Mari – “I remember [my friend] Sam and I as teenagers dancing around to ‘Cream’ and ‘Gett Off’ in her bedroom – I don’t know if we’d folded her futon over to make room for two tall chicks dancing or what but I remember we had heaps of room and were dancing around laughing and singing along and I felt ALIVE. The music and the dirty lyrics made me feel sexy and I felt like I was on a ride that I didn’t want to end – ‘cause that’s what Prince did. Didn’t matter what he looked like, what you looked like, what anyone looked like – if you didn’t come to party, don’t bother knocking on the door. His sexual confidence was catchy as fuck! I’m reeling at his early death, I really am. I still can’t quite believe it.”
And from Melly (who was the first person I thought of when I heard the news) – “I have been trying to think about what to write… I have been too sad about his death that I have avoided thinking too much about it. And I haven’t listened to his music since because I tear up. But I read an interview with Sheila E. and she said he’d want us to celebrate him and his music, not mourn him, so I will.
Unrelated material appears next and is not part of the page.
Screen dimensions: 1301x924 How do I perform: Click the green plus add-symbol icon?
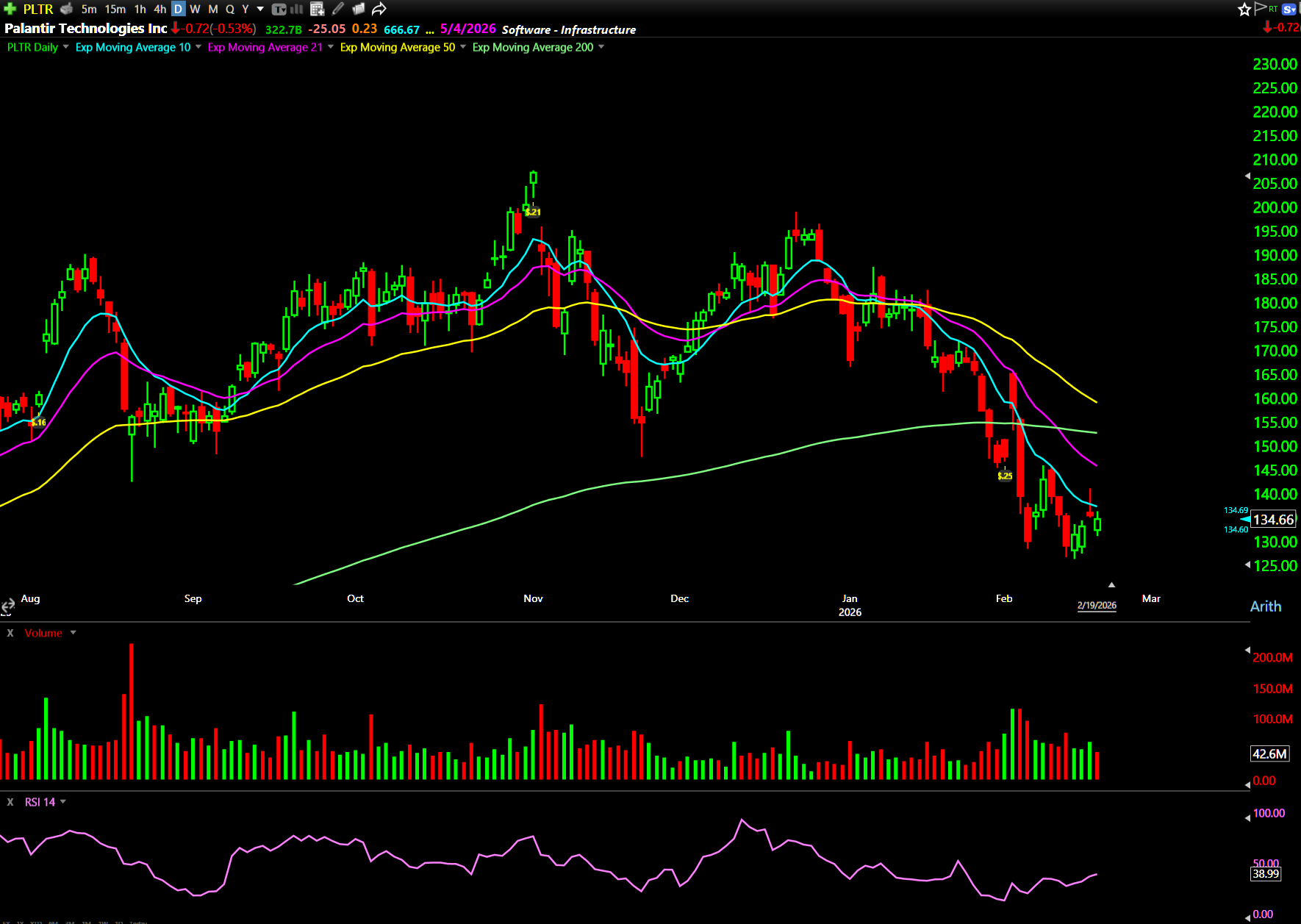(10, 9)
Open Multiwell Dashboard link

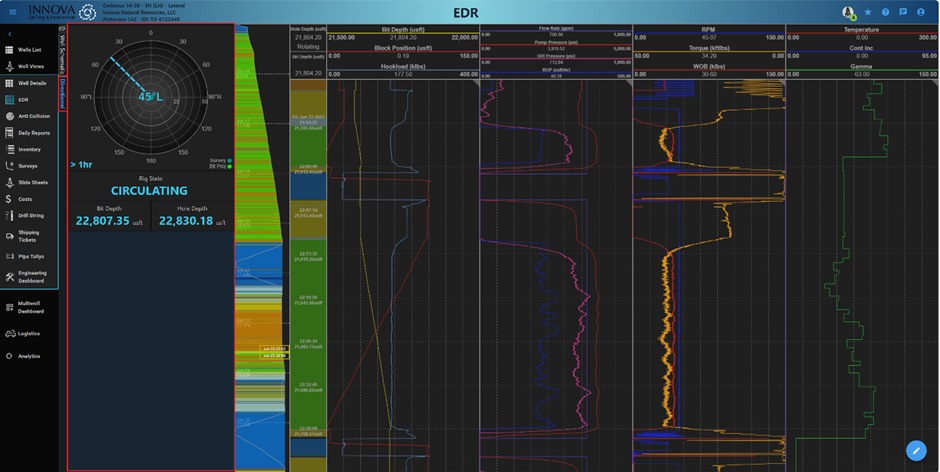(31, 307)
The first record (and I mean vinyl) I bought was ‘Purple Rain’, ‘Purple Rain’ was the first movie I watched multiple times, ‘Purple Rain’ is still my most played record and it is still the original I bought. His music was everything to me growing up, as was he. I thought him sexy before I even knew what sexy was. The way he moved, the way he played guitar, the way he dressed – everything about him, I loved. And still do.
My wardrobe contained velvet coats with embossed buttons, shirts with flounced sleeves, loads of jewellery. I think I wanted to be him. Or Sheila E. Who wouldn’t want to play music with the genius. He played every instrument in the recording of ‘Purple Rain’, he inspired and created a musical style that is mimicked today. ‘Darling Nikki’ is one of my favourite songs from ‘Purple Rain’ – for its naughtiness, its outrageousness – but ‘Controversy’ is my all-time favourite. When it underwent a resurgence played at clubs in the early 2000s I always broke into a smile and into song. I can go on and on but I’ll finish here. My heart is saddened but my soul will always soar when I hear his music and I will always remember what his music meant to me.”
And so, goodnight sweet Prince. You will never be forgotten.
* I still feel a stirring in between my legs whenever I think of this song.